As chegas de bois não são, afinal, um exclusivo do Barroso ou de Trás-os-Montes. Há lutas de touros no Japão, na Coreia do Norte ou no Irão, por exemplo. No passado fim-de-semana, especialistas de vários países reuniram-se em Montalegre para tentar perceber o fenómeno das lutas de animais e as paixões que despertam. Foi o primeiro congresso sobre o tema em Portugal.
António Germano Duarte, 55 anos, tinha «cinco/seis» anos quando viu a primeira chega de bois. Foi levado pela mão do pai. Lembra-se quase como se fosse hoje. «Turrou» um boi da vila (Montalegre) com um do Barracão. Nuno Duarte, 30 anos, apanhou o vício das chegas aos seis, sete anos com o pai (António). Hoje, é proprietário, em parceria com um cunhado, do boi campeão da região, o «Caipira». Ao contrário do pai, que não consegue meter nada à boca antes de uma luta, Nuno come.

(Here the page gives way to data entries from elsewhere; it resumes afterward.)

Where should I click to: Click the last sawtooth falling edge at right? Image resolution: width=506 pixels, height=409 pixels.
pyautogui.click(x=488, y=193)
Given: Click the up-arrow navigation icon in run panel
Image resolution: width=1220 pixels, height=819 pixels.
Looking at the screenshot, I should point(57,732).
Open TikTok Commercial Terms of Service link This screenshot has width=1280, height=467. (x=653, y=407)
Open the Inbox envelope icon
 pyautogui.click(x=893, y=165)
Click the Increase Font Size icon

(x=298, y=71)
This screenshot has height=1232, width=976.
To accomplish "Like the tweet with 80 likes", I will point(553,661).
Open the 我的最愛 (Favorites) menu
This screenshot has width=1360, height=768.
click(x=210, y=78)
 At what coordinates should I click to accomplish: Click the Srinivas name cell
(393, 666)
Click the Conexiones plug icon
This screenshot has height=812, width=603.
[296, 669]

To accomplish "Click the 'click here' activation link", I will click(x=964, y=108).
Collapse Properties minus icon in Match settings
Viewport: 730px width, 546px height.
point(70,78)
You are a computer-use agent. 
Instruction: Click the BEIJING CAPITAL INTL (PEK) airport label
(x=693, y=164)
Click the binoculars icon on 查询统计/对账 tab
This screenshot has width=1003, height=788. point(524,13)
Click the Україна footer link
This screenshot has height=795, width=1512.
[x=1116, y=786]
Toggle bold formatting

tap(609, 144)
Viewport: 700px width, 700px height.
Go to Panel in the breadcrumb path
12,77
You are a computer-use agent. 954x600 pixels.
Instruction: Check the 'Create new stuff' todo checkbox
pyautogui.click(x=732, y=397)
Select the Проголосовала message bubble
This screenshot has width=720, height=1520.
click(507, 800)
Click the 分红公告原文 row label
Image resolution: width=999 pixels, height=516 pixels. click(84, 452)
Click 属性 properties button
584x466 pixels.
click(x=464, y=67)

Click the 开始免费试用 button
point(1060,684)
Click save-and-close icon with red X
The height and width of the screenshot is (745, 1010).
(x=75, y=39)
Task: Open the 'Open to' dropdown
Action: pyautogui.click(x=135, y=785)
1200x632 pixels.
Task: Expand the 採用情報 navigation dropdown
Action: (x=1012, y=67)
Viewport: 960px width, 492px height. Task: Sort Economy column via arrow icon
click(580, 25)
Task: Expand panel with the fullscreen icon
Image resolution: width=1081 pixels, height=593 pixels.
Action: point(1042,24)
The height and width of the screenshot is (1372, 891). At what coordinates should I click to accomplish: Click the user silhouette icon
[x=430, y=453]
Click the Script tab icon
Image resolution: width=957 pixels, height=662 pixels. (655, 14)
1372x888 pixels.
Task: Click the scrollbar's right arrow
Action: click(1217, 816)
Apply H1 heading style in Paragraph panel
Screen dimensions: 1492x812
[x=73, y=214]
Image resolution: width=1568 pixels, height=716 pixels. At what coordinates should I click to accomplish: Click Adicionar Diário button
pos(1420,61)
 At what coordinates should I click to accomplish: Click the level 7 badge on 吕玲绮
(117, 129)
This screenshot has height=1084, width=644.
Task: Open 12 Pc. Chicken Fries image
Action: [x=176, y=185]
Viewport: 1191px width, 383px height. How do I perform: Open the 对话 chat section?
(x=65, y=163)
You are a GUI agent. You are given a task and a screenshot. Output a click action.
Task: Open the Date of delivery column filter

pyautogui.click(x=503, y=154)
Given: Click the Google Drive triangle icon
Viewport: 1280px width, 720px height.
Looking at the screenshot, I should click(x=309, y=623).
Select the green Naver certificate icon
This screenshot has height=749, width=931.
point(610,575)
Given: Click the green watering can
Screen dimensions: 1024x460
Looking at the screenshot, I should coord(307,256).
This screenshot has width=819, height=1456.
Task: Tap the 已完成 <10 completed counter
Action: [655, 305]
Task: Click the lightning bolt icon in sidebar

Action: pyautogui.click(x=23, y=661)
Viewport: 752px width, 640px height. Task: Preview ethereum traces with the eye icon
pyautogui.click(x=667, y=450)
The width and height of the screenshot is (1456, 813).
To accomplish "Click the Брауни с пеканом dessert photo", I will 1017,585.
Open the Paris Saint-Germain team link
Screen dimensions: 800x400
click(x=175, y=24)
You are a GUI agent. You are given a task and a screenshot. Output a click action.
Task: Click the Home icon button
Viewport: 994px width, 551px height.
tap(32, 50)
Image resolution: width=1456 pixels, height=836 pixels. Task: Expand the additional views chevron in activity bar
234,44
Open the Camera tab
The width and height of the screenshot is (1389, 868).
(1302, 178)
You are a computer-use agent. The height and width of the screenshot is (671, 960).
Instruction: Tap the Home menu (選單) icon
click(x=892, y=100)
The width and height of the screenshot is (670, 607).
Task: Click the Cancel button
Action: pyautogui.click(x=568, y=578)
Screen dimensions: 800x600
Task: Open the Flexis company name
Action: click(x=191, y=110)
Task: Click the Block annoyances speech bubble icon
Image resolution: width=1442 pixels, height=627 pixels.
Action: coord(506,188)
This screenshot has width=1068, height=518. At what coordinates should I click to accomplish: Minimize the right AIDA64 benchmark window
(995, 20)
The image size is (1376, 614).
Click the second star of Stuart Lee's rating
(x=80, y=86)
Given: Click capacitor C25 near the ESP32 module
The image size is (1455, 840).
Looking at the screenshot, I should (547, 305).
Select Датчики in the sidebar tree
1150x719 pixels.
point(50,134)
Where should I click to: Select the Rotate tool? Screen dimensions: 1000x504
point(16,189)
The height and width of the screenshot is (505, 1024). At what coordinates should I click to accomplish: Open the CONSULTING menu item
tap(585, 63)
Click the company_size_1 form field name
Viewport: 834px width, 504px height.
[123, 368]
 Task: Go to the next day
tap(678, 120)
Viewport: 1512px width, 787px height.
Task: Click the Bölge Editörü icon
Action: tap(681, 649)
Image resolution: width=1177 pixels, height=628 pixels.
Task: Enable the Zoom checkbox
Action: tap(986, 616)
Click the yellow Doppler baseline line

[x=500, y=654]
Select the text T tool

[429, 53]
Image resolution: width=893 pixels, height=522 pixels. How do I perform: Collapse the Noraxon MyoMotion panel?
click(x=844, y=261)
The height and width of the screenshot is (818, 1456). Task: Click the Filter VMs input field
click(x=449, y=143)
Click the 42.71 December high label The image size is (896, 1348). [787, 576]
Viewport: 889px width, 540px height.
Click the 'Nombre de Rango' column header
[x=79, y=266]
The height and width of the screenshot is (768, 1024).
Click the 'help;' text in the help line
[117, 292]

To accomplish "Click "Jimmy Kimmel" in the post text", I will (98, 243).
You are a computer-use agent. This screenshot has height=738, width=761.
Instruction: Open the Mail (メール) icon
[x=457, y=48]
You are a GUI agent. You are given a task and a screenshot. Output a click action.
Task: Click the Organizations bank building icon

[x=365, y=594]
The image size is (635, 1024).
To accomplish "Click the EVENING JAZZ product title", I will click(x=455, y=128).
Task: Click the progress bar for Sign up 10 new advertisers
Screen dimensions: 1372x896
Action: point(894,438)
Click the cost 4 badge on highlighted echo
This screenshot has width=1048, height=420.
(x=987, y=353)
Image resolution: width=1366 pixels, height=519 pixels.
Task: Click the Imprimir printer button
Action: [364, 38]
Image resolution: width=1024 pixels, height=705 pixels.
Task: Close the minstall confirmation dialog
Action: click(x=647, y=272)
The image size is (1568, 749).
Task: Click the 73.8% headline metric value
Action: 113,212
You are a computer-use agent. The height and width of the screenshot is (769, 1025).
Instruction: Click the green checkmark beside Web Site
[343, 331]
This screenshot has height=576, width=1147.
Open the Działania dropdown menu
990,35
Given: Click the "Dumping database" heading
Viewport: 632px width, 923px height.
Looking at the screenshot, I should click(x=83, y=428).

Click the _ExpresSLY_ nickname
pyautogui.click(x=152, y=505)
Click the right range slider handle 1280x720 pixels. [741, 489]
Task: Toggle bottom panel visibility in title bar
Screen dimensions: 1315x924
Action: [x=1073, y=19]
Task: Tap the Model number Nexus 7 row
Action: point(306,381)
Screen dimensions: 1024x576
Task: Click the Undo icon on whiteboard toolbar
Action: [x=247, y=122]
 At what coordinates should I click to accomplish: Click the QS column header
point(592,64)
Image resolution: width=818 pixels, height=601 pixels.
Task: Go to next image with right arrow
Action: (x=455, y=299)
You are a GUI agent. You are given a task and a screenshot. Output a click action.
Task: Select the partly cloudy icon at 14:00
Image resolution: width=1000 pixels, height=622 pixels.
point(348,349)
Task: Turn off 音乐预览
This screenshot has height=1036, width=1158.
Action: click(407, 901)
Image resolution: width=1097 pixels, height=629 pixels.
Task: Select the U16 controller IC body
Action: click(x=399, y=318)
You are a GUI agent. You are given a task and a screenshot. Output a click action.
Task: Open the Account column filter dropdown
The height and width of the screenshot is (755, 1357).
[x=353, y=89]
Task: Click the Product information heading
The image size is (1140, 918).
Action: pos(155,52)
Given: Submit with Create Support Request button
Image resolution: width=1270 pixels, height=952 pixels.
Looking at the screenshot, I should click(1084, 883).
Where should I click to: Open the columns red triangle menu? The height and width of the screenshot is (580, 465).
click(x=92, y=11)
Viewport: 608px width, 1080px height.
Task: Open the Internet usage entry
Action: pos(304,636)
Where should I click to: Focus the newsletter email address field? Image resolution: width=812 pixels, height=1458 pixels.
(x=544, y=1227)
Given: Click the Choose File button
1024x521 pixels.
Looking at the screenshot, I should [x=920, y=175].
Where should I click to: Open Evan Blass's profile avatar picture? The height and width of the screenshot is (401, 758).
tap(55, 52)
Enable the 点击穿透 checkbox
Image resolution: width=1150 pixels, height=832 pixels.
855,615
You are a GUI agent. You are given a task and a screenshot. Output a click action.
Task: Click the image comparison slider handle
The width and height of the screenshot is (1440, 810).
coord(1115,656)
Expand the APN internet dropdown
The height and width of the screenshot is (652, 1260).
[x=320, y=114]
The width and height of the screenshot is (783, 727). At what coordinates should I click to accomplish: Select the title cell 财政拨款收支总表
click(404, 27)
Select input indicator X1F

Mas, na hora de carregar o animal na carrinha que o há-de levar ao chegódromo [campos próprios para a realização de chegas de bois], começa-lhe a «faltar o ar». «Levo sempre uma garrafa de água para ir bebendo». O cunhado, não lhe falta o ar, mas «bufa». Claúdia Duarte, de 7 anos, já «adora» chegas. Aprendeu com o pai (Nuno). Mas, para já, não se enerva porque o «Caipira ganha sempre». No concelho de Montalegre, o gosto por uma das mais enraizadas tradições corre no sangue, de geração em geração e desperta as mais incríveis sensações.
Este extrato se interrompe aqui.